(Texto proporcionado)
- - - -

Si de algo sirvió el acontecimiento fue para poner de manifiesto los perversos fundamentos teóricos sobre los que se asienta la supuesta legislación antimonopolio.
En cualquier curso de Introducción a la Economía los alumnos tienen que estudiar una serie de modelos, a cuál más ridículo, con los que se pretende hacer predicciones realistas sobre la sociedad; los modelos son del todo inútiles, pero permiten reducir los complejos fenómenos económicos a unas pocas y manejables ecuaciones matemáticas. Los modelos económicos se preocupan más de la comodidad del investigador que de la solidez de sus conclusiones.
De entre todos estos artilugios hay uno especialmente popular, que constituye el punto de referencia de toda la legislación antimonopolio: el "modelo de competencia perfecta". Sus cimientos son sumamente irreales: a) gran número de compradores y vendedores, b) productos idénticos, y c) información perfecta. La consecuencia inmediata de estas tres premisas es que, por un lado, todos los productores venden al mismo precio y, por otro, que no existe ni incertidumbre ni, por tanto, beneficio empresarial.
Como podemos darnos cuenta, ninguno de estos supuestos y conclusiones se ajustan con la realidad. De hecho, cuando un gran número de productores venden la misma cantidad de productos idénticos a un mismo precio no estamos ante una "competencia perfecta", sino ante una absoluta ausencia de competencia.
¿Acaso uno de los resultados más beneficiosos de la competencia no consiste en las reducciones de precios y en las variaciones de los productos que mejoren su calidad? ¿Quién compite, por consiguiente, en un mundo donde todos los productores deben reducir el precio o incrementar la calidad a la vez?
Lo que tenemos no es un conjunto de empresas que intentan satisfacer al consumidor ante un futuro incierto e imposible de predecir. Por el contrario, una pluralidad de fabricantes (no cabe calificarlos siquiera de empresarios) ha recibido el mandato cuasi-divino de dirigir unas plantas productivas hacia un rumbo que todos los participantes en el mercado conocen (gracias a la información perfecta).
En otras palabras, la función empresarial simplemente desaparece, y la figura del empresario se convierte en la de un rentista pasivo: cualquiera puede ser empresario, no hay ningún tipo de incertidumbre en lo relativo a qué bienes producir, a qué precio venderlos y de qué forma fabricarlos. Todo ello se sabe "porque sí".
En la competencia perfecta, pues, los seres humanos no actúan, sólo se ajustan a unas restricciones dadas. No existe ni la creatividad ni la innovación ni el error; todo queda subsumido en la información perfecta.

- - - -

(Entradas de datos almacenadas)
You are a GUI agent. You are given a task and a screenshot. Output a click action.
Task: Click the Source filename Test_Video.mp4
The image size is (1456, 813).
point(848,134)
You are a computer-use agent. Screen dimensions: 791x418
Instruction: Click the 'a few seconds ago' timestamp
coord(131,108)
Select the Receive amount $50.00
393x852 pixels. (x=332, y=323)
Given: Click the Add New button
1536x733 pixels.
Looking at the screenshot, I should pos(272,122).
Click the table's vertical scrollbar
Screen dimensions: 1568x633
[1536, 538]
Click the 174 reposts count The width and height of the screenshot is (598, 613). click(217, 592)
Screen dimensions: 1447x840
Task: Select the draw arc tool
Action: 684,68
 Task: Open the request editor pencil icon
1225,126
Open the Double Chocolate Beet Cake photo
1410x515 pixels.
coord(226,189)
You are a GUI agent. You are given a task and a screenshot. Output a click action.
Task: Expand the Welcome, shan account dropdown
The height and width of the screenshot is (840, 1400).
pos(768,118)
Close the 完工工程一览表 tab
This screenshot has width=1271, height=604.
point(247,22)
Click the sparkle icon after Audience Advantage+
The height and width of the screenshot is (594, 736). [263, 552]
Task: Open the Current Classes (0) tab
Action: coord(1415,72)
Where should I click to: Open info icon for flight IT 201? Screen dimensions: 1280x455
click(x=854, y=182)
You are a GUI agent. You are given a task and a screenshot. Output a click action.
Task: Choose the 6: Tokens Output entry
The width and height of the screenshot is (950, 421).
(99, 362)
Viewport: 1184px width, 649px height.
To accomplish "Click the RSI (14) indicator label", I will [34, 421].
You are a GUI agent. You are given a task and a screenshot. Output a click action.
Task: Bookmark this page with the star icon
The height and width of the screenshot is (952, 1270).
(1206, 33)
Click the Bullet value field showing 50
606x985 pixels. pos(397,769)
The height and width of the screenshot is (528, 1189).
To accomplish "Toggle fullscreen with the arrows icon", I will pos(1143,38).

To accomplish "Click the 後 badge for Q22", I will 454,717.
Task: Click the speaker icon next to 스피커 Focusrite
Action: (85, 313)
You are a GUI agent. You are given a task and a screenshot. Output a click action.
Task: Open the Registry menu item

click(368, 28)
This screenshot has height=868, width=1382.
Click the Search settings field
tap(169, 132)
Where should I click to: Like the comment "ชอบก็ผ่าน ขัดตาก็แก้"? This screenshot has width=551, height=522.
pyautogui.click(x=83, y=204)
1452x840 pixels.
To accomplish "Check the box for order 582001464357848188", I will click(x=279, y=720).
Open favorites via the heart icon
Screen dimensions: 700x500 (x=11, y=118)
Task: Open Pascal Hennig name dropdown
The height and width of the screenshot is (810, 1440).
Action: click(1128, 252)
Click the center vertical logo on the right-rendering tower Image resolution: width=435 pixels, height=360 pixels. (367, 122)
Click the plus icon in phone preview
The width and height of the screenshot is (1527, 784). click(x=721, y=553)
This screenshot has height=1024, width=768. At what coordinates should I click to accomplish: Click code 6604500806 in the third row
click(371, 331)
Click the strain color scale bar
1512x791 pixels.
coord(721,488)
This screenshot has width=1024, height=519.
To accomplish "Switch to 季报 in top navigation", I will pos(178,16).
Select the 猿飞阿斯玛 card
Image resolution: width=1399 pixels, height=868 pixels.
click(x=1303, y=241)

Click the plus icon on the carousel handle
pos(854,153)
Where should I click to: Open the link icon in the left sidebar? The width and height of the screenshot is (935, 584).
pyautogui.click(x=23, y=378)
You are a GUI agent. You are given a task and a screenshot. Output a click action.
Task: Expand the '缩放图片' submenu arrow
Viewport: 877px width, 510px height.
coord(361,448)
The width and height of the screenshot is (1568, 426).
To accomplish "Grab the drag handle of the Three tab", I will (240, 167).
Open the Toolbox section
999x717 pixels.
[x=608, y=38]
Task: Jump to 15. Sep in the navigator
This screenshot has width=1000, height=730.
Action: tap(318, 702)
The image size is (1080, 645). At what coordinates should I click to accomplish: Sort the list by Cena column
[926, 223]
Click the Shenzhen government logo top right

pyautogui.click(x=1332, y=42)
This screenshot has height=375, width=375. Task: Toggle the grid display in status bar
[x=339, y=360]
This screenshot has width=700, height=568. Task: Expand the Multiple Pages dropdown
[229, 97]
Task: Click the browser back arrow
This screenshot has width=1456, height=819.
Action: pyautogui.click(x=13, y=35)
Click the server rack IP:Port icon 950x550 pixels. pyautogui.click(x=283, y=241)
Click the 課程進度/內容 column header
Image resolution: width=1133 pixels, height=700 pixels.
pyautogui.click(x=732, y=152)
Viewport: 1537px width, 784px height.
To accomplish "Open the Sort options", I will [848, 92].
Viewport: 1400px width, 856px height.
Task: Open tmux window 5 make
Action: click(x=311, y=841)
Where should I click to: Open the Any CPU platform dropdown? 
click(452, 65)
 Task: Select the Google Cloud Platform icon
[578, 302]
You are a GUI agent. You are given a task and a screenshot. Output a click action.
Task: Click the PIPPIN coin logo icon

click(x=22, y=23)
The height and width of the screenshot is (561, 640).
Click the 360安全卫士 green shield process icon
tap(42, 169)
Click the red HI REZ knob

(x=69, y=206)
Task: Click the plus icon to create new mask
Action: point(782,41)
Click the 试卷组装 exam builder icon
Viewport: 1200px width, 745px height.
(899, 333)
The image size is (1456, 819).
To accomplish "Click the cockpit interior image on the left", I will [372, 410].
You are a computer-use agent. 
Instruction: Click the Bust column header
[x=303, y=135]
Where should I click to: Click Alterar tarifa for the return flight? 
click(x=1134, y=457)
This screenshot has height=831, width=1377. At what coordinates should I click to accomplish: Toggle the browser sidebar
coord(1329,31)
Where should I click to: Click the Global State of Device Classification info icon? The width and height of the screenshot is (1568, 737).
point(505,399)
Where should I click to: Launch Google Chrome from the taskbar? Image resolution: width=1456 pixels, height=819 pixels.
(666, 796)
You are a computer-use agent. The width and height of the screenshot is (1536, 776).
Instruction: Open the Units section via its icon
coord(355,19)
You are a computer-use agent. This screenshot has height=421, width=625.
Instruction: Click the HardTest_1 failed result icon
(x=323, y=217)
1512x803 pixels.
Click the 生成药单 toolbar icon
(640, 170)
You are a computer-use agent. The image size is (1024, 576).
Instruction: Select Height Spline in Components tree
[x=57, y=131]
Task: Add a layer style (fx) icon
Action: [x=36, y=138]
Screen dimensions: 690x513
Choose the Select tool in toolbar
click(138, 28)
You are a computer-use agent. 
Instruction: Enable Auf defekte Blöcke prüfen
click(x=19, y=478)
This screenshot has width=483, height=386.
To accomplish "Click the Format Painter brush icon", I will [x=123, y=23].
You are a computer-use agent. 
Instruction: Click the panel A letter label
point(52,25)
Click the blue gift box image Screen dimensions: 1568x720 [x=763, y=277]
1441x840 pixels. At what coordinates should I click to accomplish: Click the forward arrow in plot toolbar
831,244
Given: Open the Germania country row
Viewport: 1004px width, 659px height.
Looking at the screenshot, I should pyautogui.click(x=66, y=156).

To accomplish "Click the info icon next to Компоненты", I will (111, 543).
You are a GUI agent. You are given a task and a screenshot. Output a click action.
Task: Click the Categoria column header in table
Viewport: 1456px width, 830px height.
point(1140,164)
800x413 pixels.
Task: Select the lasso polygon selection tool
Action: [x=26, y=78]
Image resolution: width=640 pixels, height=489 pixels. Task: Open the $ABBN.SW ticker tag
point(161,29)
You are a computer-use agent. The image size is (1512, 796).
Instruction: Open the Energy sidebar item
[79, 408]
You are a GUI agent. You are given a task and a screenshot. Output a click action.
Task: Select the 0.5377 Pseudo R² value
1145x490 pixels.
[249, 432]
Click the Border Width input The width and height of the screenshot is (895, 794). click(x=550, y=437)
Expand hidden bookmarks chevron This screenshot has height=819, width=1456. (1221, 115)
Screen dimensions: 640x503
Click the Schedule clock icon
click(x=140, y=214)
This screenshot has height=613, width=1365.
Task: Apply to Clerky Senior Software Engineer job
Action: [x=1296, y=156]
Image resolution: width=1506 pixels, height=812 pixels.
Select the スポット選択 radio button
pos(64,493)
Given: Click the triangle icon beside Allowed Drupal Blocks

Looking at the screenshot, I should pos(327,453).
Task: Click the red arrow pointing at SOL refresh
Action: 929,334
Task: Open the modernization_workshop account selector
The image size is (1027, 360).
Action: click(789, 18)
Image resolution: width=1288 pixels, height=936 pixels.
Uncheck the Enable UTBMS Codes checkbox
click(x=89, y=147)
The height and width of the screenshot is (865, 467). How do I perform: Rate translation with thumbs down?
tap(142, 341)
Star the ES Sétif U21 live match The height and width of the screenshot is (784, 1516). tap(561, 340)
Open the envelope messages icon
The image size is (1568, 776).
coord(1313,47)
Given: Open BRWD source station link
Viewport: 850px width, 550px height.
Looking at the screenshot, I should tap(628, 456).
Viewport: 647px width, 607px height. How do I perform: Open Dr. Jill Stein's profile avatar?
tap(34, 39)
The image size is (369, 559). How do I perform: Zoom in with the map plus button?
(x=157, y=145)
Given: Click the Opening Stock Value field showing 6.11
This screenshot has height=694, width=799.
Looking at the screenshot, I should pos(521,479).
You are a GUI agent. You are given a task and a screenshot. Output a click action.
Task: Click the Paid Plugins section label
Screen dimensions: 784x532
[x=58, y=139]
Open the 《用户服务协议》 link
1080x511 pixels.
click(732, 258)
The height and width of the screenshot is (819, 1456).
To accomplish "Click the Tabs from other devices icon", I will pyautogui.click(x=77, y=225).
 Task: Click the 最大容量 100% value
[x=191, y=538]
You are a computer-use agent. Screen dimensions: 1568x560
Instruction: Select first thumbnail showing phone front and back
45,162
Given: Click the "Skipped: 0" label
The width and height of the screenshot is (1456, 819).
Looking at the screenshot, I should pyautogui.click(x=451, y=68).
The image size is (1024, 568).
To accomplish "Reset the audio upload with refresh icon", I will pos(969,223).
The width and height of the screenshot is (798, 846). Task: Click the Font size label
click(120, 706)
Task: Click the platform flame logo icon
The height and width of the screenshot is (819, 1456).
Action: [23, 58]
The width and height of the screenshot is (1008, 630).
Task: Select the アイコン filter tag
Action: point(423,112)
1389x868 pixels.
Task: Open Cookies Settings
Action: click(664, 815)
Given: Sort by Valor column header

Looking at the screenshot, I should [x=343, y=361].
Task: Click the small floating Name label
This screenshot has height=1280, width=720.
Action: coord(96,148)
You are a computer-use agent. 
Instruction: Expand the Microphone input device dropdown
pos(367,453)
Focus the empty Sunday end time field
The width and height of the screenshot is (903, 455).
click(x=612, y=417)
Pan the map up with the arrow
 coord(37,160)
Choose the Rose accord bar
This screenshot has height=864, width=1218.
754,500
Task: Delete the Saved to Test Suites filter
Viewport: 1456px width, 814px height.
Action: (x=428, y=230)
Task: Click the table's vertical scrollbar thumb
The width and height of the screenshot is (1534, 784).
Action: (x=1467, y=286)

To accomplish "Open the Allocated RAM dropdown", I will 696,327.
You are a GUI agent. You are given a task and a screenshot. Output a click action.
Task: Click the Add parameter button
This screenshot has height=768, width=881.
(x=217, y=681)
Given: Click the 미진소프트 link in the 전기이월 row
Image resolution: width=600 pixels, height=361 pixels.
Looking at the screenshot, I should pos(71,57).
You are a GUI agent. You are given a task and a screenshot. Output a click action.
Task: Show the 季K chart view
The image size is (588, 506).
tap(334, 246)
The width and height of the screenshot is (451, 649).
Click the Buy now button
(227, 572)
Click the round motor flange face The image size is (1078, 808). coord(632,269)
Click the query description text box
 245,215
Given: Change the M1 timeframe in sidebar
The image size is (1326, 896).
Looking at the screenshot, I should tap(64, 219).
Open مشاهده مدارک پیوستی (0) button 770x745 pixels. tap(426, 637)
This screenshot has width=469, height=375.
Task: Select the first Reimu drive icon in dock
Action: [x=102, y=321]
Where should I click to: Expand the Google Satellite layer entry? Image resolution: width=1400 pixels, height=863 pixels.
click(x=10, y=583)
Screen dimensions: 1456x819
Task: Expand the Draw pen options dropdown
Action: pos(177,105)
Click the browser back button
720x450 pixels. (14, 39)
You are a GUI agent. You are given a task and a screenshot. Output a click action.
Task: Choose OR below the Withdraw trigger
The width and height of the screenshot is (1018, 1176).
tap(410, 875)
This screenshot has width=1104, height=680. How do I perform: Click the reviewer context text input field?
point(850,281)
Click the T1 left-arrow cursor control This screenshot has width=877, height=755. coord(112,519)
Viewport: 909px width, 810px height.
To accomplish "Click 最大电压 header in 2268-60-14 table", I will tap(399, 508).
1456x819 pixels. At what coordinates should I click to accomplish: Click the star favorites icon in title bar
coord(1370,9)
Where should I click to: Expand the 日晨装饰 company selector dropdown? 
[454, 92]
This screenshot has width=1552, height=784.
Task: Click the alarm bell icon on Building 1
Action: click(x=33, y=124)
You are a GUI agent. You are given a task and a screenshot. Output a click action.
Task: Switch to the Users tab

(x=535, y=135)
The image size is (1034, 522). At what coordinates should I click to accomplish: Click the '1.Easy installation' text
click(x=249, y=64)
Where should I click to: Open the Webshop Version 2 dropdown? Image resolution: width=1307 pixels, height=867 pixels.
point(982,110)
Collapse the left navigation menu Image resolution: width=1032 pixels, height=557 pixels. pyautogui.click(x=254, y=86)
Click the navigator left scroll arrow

- - - -

(Consignas de trabajo)
(1) Enumera los supuestos en los que se basa el modelo de competencia perfecta según el texto sobre la legislación antimonopolio.
(2) En el texto sobre la legislación antimonopolio, ¿en qué se convierte la figura del empresario cuando desaparece la función empresarial?
(3) Escribe una continuación del texto sobre la legislación antimonopolio a partir de su última oración.
Los registros no tienen ningún papel en este trabajo.

(Respuestas a problemas)
(1)
- Gran número de compradores y vendedores
- Productos idénticos
- Información perfecta

(2) Se convierte en la de un rentista pasivo.

(3)
Todo este cúmulo de errores, sin embargo, no ha impedido que el modelo de competencia perfecta se siga utilizando e imponiendo en las aulas, no ya como descripción del mercado, sino como vara de medir su bondad.
En otras palabras, la realidad sólo es buena si se ajusta a una ficción que en origen pretendía describir esa realidad: el error se convierte en acierto y en punto de referencia para la política económica. El problema no son tanto los desaciertos académicos, sino que éstos se conviertan en justificación de las pautas intervencionistas.
No es casualidad que los Tribunales de Defensa de la (In)competencia estén obsesionados con trocear las grandes empresas, para conseguir un "gran número de productores", y no en eliminar todos los obstáculos a la entrada de nuevas empresas en el mercado (licencias, concesiones, monopolios públicos o patentes). La competencia se pesa en número, no en libertad de acción; el ideal de la legislación antimonopolio consiste en recrear la competencia perfecta, esto es, la ausencia de competencia.
Hemos de tener presente que, en ausencia de barreras de entrada, sólo aquellas empresas que son capaces de satisfacer mejor que el resto a los consumidores adquirirán una gran cuota de mercado. Esto significa que los Tribunales de Defensa de la (In)competencia destruirán, precisamente, las compañías más eficientes del mercado, troceándolas en pequeñas subdivisiones sin capacidad ni liderazgo para servir al consumidor. Los incompetentes medran y los eficientes desaparecen gracias a la acción de estos tribunales.
El mensaje de la legislación antimonopolio es claro: "Señor Empresario, si se atreve a ser el mejor sirviendo a los consumidores será perseguido, sancionado, cercenado y vilipendiado de manera inmisericorde". Todo ello, claro está, para beneficiar a la competencia y, a través de ésta, a los consumidores.
Como no podía ser de otro modo, las peores características del modelo se reproducen en la realidad. Si en el modelo de competencia perfecta la falta de incertidumbre hacía innecesaria la innovación, en la realidad diseñada a partir del modelo de competencia perfecta la falta de libertad convierte en imposible esta innovación.
Al eliminar a los mejores empresarios, impidiéndoles actuar y triunfar, tendremos una cohorte de mediocres gestores incapaces de innovar, que venderán unos productos igualmente mediocres a unos precios igualmente elevados. La virtud característica de este mundo, en lugar de la eficiencia, será la igualdad en la miseria.
Gracias a la legislación antimonopolio, por tanto, logramos trasladarnos al taciturno mundo que pretende describir el modelo de competencia perfecta. Un mundo donde todos los consumidores y productores se comportan del mismo modo, donde no tiene lugar ningún tipo de innovación, donde todos los bienes son igual de inútiles y caros, donde la incertidumbre se sustituye por la certeza de que el futuro será tan monótono y funesto como el presente y donde, en definitiva, la función empresarial ha sido sustituida por la cartografía corporativa de los políticos.
Si quiere un ejemplo de paraíso socialista, ése es el "modelo de competencia perfecta".